Material supplied »
^^^^^^^^^^^^^^^^
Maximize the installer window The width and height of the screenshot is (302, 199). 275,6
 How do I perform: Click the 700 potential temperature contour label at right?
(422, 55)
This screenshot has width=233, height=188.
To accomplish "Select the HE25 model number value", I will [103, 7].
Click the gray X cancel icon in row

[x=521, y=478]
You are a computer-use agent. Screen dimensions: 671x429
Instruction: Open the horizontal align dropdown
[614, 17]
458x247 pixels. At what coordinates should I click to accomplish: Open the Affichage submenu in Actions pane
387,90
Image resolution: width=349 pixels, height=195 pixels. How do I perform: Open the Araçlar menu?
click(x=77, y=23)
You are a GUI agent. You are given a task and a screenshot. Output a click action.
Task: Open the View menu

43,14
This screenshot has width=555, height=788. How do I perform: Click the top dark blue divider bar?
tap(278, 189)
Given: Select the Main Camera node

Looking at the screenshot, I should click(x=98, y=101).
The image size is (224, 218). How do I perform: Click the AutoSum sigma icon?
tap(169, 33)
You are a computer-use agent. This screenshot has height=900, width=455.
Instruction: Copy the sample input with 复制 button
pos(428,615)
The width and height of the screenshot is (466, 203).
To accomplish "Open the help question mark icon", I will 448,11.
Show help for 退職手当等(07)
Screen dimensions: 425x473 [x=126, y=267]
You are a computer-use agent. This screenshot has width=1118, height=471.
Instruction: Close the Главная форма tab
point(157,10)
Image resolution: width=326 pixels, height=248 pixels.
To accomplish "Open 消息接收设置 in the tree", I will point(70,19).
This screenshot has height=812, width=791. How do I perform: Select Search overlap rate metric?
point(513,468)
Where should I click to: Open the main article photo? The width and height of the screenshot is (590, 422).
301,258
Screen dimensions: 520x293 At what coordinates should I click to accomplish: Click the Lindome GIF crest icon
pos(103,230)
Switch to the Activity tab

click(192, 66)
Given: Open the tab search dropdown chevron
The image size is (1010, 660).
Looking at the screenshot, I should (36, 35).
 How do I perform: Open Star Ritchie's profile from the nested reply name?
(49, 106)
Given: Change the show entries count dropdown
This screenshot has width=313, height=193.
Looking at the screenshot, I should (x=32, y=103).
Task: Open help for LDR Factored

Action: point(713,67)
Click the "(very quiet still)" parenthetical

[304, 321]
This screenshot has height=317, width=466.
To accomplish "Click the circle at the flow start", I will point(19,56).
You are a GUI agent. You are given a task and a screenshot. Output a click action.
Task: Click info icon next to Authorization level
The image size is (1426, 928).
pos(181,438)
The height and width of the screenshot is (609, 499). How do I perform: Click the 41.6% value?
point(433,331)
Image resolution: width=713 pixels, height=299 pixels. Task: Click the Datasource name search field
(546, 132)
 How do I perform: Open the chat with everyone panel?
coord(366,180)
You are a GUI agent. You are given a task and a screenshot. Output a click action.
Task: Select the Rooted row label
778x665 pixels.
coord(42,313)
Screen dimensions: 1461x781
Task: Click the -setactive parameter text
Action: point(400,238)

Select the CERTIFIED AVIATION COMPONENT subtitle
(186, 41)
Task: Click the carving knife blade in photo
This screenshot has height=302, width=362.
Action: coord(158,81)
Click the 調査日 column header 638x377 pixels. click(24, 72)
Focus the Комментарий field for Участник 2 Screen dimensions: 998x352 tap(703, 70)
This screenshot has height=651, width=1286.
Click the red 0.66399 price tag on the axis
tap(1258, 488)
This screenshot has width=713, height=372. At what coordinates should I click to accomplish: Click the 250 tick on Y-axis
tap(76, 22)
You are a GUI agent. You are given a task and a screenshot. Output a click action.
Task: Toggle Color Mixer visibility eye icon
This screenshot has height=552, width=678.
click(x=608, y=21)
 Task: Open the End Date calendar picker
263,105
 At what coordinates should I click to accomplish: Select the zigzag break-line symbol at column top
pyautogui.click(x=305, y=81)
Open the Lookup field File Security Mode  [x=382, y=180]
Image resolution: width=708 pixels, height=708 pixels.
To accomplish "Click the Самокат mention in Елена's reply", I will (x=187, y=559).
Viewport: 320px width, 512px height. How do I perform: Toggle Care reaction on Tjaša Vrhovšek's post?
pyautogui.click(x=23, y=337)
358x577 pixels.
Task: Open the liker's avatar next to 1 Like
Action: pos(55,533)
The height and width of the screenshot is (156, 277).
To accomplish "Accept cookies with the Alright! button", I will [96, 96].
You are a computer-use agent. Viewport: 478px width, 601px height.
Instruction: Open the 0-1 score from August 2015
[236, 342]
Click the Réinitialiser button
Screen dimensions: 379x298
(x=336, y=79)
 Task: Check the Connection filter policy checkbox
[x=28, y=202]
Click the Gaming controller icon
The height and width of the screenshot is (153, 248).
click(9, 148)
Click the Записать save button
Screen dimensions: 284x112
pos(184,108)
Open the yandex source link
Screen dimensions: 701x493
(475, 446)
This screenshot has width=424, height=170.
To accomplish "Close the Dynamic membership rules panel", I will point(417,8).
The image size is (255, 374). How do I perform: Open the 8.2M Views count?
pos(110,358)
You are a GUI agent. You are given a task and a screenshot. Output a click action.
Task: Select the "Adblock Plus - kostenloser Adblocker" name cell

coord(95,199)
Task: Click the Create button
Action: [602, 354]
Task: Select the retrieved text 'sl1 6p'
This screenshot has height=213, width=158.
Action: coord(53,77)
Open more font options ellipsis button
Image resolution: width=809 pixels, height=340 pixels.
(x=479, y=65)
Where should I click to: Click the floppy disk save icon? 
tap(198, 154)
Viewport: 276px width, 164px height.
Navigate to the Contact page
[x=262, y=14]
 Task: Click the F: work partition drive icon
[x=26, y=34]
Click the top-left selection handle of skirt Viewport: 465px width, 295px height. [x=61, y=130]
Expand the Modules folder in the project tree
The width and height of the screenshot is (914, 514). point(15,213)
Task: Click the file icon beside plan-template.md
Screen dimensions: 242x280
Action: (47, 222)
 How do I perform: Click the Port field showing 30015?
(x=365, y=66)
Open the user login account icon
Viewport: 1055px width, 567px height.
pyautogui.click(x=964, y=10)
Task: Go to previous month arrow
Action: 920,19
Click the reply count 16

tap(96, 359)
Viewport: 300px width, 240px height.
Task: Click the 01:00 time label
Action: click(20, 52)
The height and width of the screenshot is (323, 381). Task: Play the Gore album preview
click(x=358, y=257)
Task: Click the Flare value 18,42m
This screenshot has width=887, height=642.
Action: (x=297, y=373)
^^^^^^^^^^^^^^^^
What you are asked to do »
From the data above, copy each line exactly.

Response »
Maximize the installer window The width and height of the screenshot is (302, 199). 275,6
 How do I perform: Click the 700 potential temperature contour label at right?
(422, 55)
This screenshot has width=233, height=188.
To accomplish "Select the HE25 model number value", I will [103, 7].
Click the gray X cancel icon in row

[x=521, y=478]
You are a computer-use agent. Screen dimensions: 671x429
Instruction: Open the horizontal align dropdown
[614, 17]
458x247 pixels. At what coordinates should I click to accomplish: Open the Affichage submenu in Actions pane
387,90
Image resolution: width=349 pixels, height=195 pixels. How do I perform: Open the Araçlar menu?
click(x=77, y=23)
You are a GUI agent. You are given a task and a screenshot. Output a click action.
Task: Open the View menu

43,14
This screenshot has width=555, height=788. How do I perform: Click the top dark blue divider bar?
tap(278, 189)
Given: Select the Main Camera node

Looking at the screenshot, I should click(x=98, y=101).
The image size is (224, 218). How do I perform: Click the AutoSum sigma icon?
tap(169, 33)
You are a computer-use agent. This screenshot has height=900, width=455.
Instruction: Copy the sample input with 复制 button
pos(428,615)
The width and height of the screenshot is (466, 203).
To accomplish "Open the help question mark icon", I will 448,11.
Show help for 退職手当等(07)
Screen dimensions: 425x473 [x=126, y=267]
You are a computer-use agent. This screenshot has width=1118, height=471.
Instruction: Close the Главная форма tab
point(157,10)
Image resolution: width=326 pixels, height=248 pixels.
To accomplish "Open 消息接收设置 in the tree", I will point(70,19).
This screenshot has height=812, width=791. How do I perform: Select Search overlap rate metric?
point(513,468)
Where should I click to: Open the main article photo? The width and height of the screenshot is (590, 422).
301,258
Screen dimensions: 520x293 At what coordinates should I click to accomplish: Click the Lindome GIF crest icon
pos(103,230)
Switch to the Activity tab

click(192, 66)
Given: Open the tab search dropdown chevron
The image size is (1010, 660).
Looking at the screenshot, I should (36, 35).
 How do I perform: Open Star Ritchie's profile from the nested reply name?
(49, 106)
Given: Change the show entries count dropdown
This screenshot has width=313, height=193.
Looking at the screenshot, I should (x=32, y=103).
Task: Open help for LDR Factored

Action: point(713,67)
Click the "(very quiet still)" parenthetical

[304, 321]
This screenshot has height=317, width=466.
To accomplish "Click the circle at the flow start", I will point(19,56).
You are a GUI agent. You are given a task and a screenshot. Output a click action.
Task: Click info icon next to Authorization level
The image size is (1426, 928).
pos(181,438)
The height and width of the screenshot is (609, 499). How do I perform: Click the 41.6% value?
point(433,331)
Image resolution: width=713 pixels, height=299 pixels. Task: Click the Datasource name search field
(546, 132)
 How do I perform: Open the chat with everyone panel?
coord(366,180)
You are a GUI agent. You are given a task and a screenshot. Output a click action.
Task: Select the Rooted row label
778x665 pixels.
coord(42,313)
Screen dimensions: 1461x781
Task: Click the -setactive parameter text
Action: point(400,238)

Select the CERTIFIED AVIATION COMPONENT subtitle
(186, 41)
Task: Click the carving knife blade in photo
This screenshot has height=302, width=362.
Action: coord(158,81)
Click the 調査日 column header 638x377 pixels. click(24, 72)
Focus the Комментарий field for Участник 2 Screen dimensions: 998x352 tap(703, 70)
This screenshot has height=651, width=1286.
Click the red 0.66399 price tag on the axis
tap(1258, 488)
This screenshot has width=713, height=372. At what coordinates should I click to accomplish: Click the 250 tick on Y-axis
tap(76, 22)
You are a GUI agent. You are given a task and a screenshot. Output a click action.
Task: Toggle Color Mixer visibility eye icon
This screenshot has height=552, width=678.
click(x=608, y=21)
 Task: Open the End Date calendar picker
263,105
 At what coordinates should I click to accomplish: Select the zigzag break-line symbol at column top
pyautogui.click(x=305, y=81)
Open the Lookup field File Security Mode  [x=382, y=180]
Image resolution: width=708 pixels, height=708 pixels.
To accomplish "Click the Самокат mention in Елена's reply", I will (x=187, y=559).
Viewport: 320px width, 512px height. How do I perform: Toggle Care reaction on Tjaša Vrhovšek's post?
pyautogui.click(x=23, y=337)
358x577 pixels.
Task: Open the liker's avatar next to 1 Like
Action: pos(55,533)
The height and width of the screenshot is (156, 277).
To accomplish "Accept cookies with the Alright! button", I will [96, 96].
You are a computer-use agent. Viewport: 478px width, 601px height.
Instruction: Open the 0-1 score from August 2015
[236, 342]
Click the Réinitialiser button
Screen dimensions: 379x298
(x=336, y=79)
 Task: Check the Connection filter policy checkbox
[x=28, y=202]
Click the Gaming controller icon
The height and width of the screenshot is (153, 248).
click(9, 148)
Click the Записать save button
Screen dimensions: 284x112
pos(184,108)
Open the yandex source link
Screen dimensions: 701x493
(475, 446)
This screenshot has width=424, height=170.
To accomplish "Close the Dynamic membership rules panel", I will point(417,8).
The image size is (255, 374). How do I perform: Open the 8.2M Views count?
pos(110,358)
You are a GUI agent. You are given a task and a screenshot. Output a click action.
Task: Select the "Adblock Plus - kostenloser Adblocker" name cell

coord(95,199)
Task: Click the Create button
Action: [602, 354]
Task: Select the retrieved text 'sl1 6p'
This screenshot has height=213, width=158.
Action: coord(53,77)
Open more font options ellipsis button
Image resolution: width=809 pixels, height=340 pixels.
(x=479, y=65)
Where should I click to: Click the floppy disk save icon? 
tap(198, 154)
Viewport: 276px width, 164px height.
Navigate to the Contact page
[x=262, y=14]
 Task: Click the F: work partition drive icon
[x=26, y=34]
Click the top-left selection handle of skirt Viewport: 465px width, 295px height. [x=61, y=130]
Expand the Modules folder in the project tree
The width and height of the screenshot is (914, 514). point(15,213)
Task: Click the file icon beside plan-template.md
Screen dimensions: 242x280
Action: (47, 222)
 How do I perform: Click the Port field showing 30015?
(x=365, y=66)
Open the user login account icon
Viewport: 1055px width, 567px height.
pyautogui.click(x=964, y=10)
Task: Go to previous month arrow
Action: 920,19
Click the reply count 16

tap(96, 359)
Viewport: 300px width, 240px height.
Task: Click the 01:00 time label
Action: click(20, 52)
The height and width of the screenshot is (323, 381). Task: Play the Gore album preview
click(x=358, y=257)
Task: Click the Flare value 18,42m
This screenshot has width=887, height=642.
Action: (x=297, y=373)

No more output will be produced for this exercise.